• **TEXTAUSZUG**:
******************************
Hallo zusammen,
ich beschäftige mich mit der Frage, welche Funktion Interpretationstexte (speziell Gedichtinterpretationen) im Sinne von Klaus Brinker haben. Dieser unterscheidet in seinem Werk „Linguistische Textanalyse“ ja zwischen der Informations-, Appell-, Obligations-, Kontakt- und Deklarationsfunktion.
Möchte der Verfasser einer Gedichtinterpretation den Leser nur über das Gedicht informieren?
Ich bin der Ansicht, dass der Großteil einer Gedichtinterpretation eine argumentative Struktur aufweist, da das persönliche Verständnis des Gedichts aufgrund von Textbelegen für den Leser nachvollziehbar gemacht werden soll (in der Fachliteratur habe ich diesbezüglich allerdings auch keine Informationen gefunden). Brinker bemerkt jedoch, dass eine solche argumentative Themenentfaltung charakteristisch für appellative Texte ist. Mit einer Gedichtinterpretation möchte der Verfasser den Leser aber doch nicht dazu bewegt werden, dass er eine bestimmte Einstellung gegenüber dem Gedicht einnimmt, oder?
******************************
• **AUFGABEN**:
A – Beantworten Sie anhand des Beitrags zur Funktion von Gedichtinterpretationen die folgenden Fragen:
(i) Zwischen welchen Funktionen unterscheidet Brinker?
(ii) In welchem Werk trifft er diese Unterscheidung?
(iii) Wofür ist eine argumentative Themenentfaltung laut Brinker charakteristisch?
B – Geben Sie die Zeilen der Auflistung unverändert wieder, beginnend mit der Zeile, die „This screenshot has height=1080, width=1920.“ enthält, bis zum Ende der Auflistung. Lassen Sie die Bilder in Ihrer Antwort weg.

• **GEGEBENE ANGABEN**:
******************************
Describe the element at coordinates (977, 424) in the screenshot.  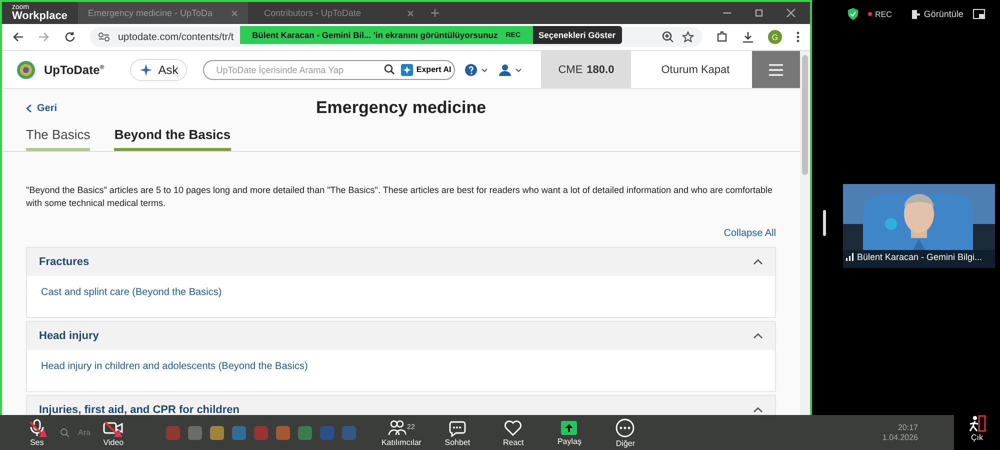
I see `exit-icon` at that location.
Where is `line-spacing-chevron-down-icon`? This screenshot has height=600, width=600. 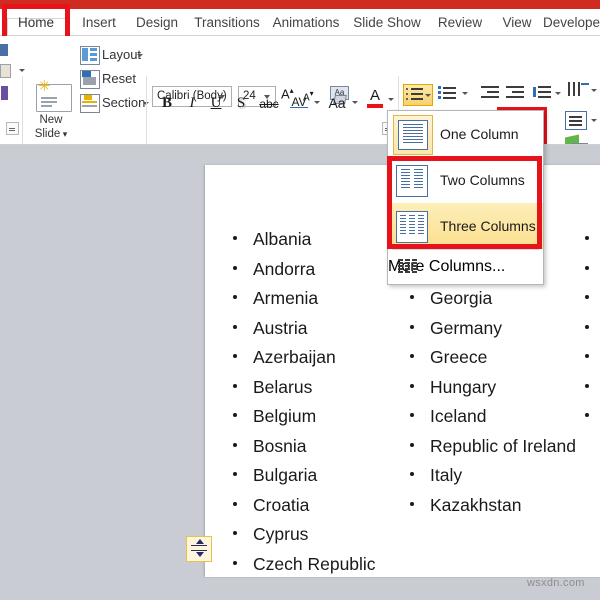
line-spacing-chevron-down-icon is located at coordinates (558, 94).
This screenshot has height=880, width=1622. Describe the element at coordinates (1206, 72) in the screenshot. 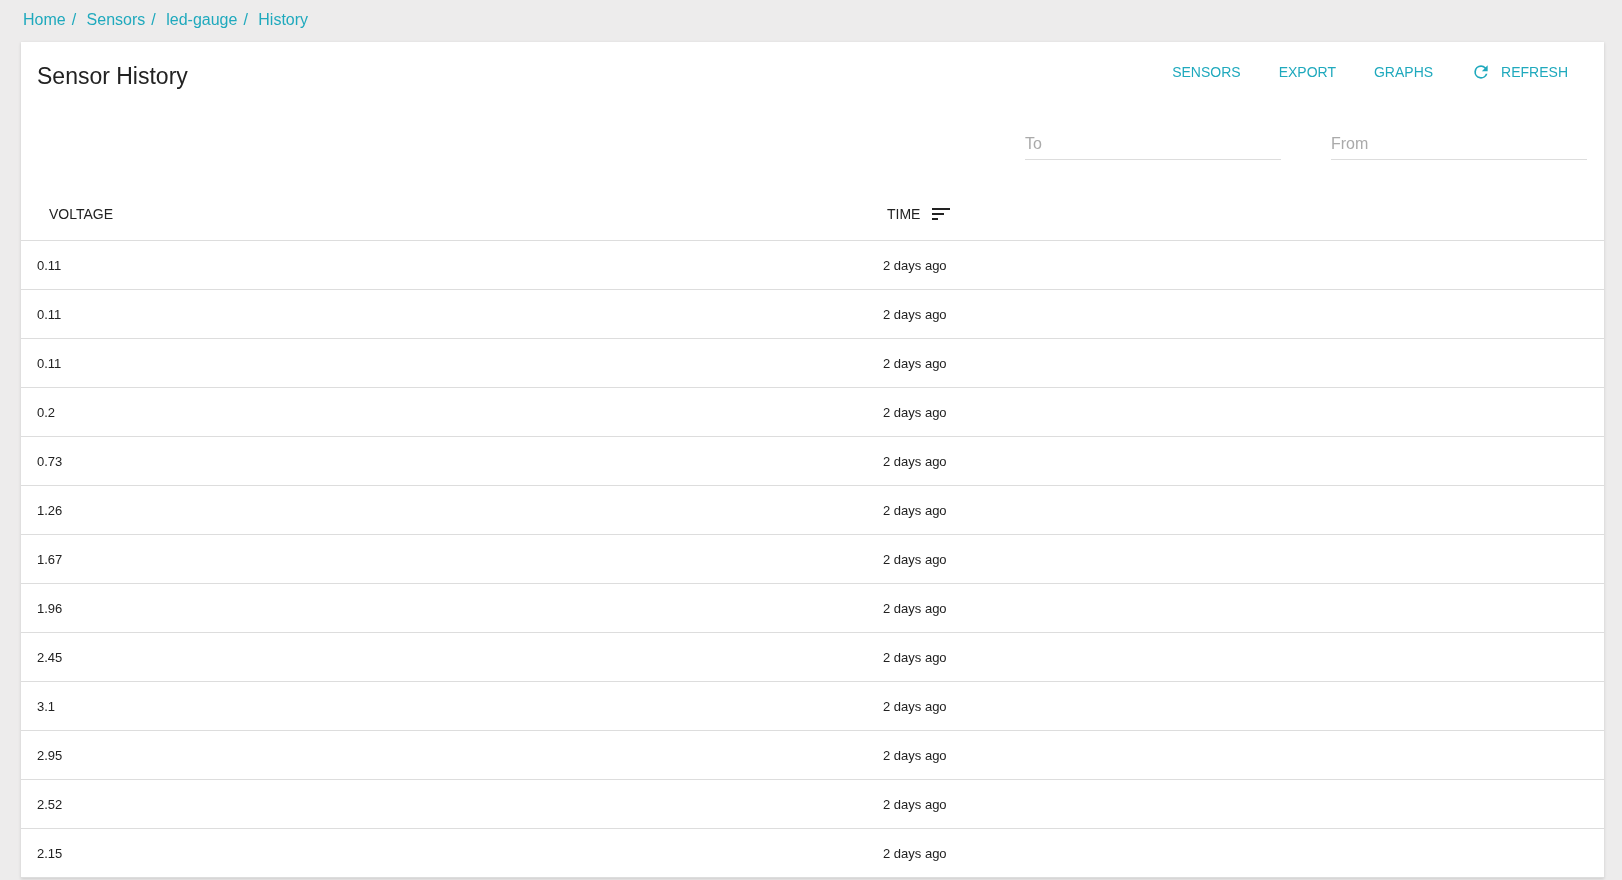

I see `action-button: SENSORS` at that location.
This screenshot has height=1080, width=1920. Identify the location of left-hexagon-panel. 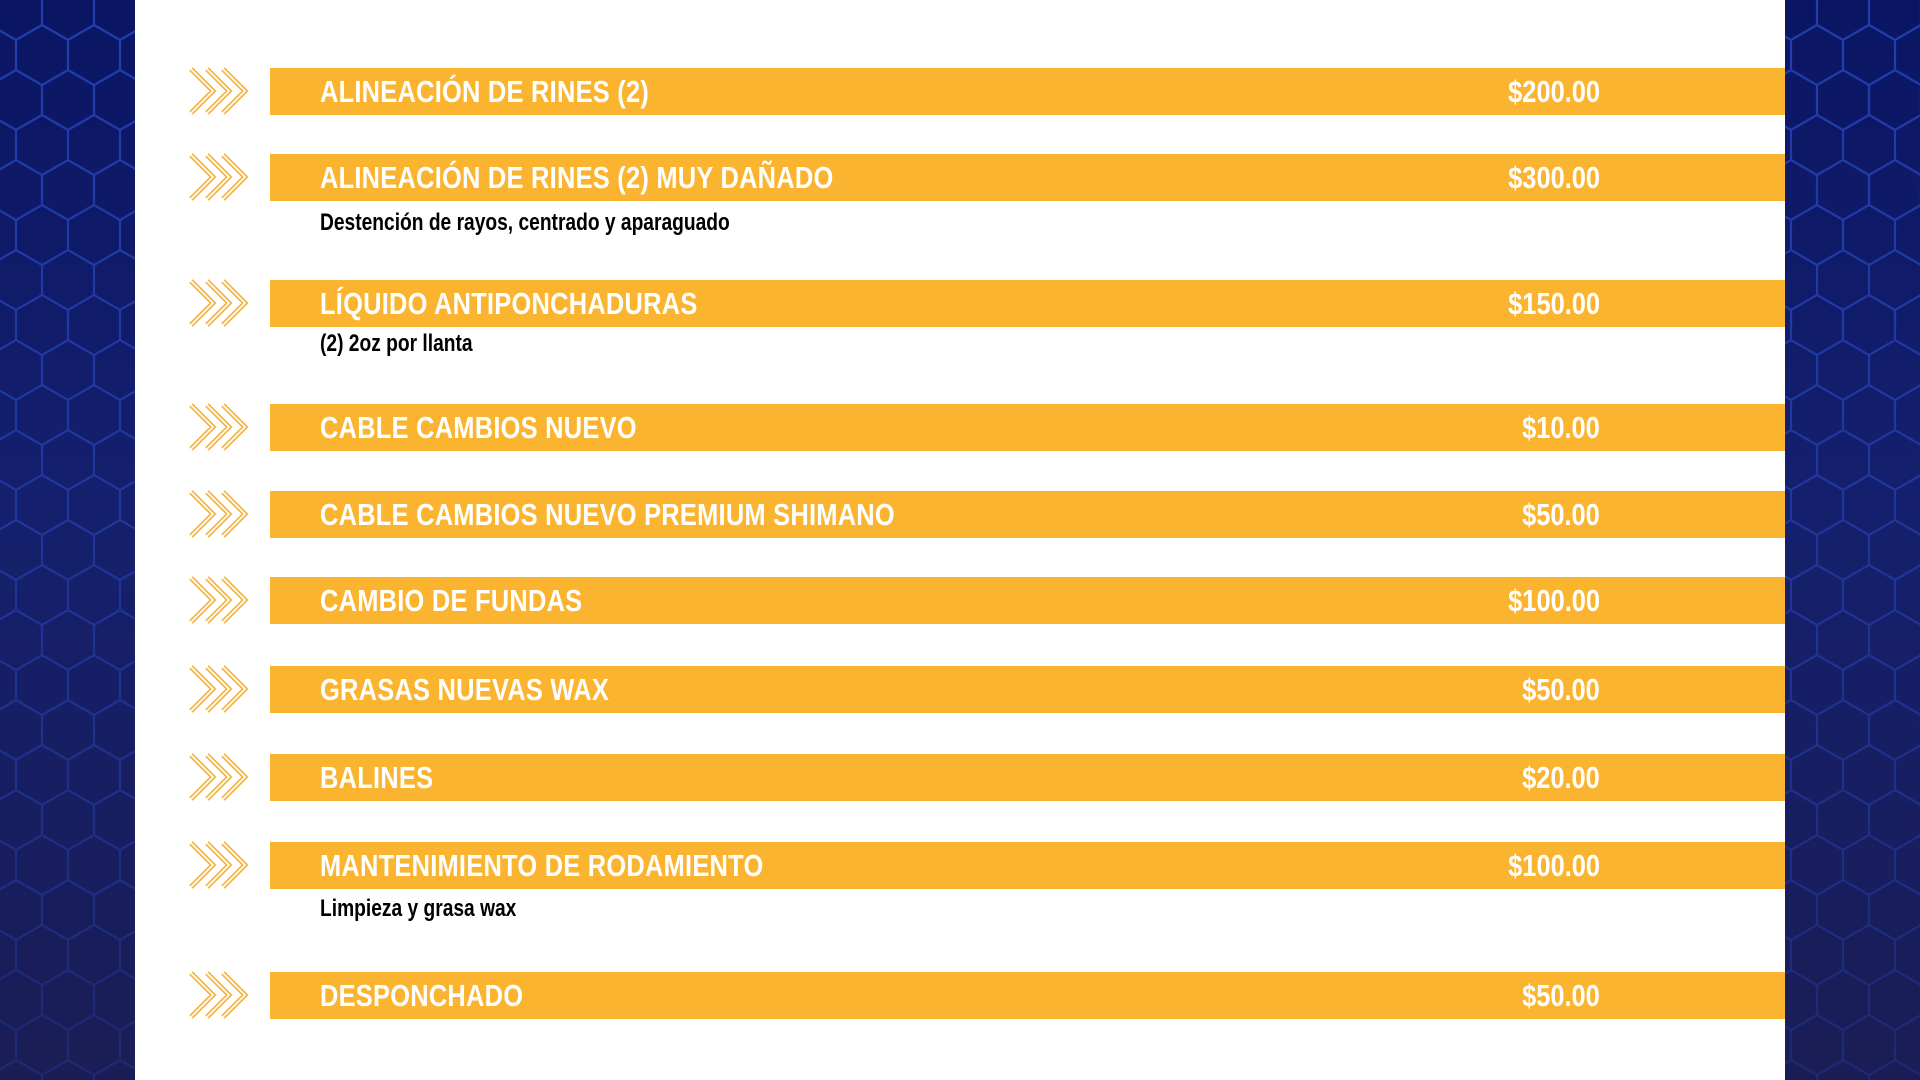
(68, 540).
******************************
• **IHRE ANTWORTEN**:
A –
(i) Zwischen der Informations-, Appell-, Obligations-, Kontakt- und Deklarationsfunktion.
(ii) In „Linguistische Textanalyse“.
(iii) Für appellative Texte.

B –
This screenshot has height=1080, width=1920. Identify the location of left-hexagon-panel. 
(68, 540).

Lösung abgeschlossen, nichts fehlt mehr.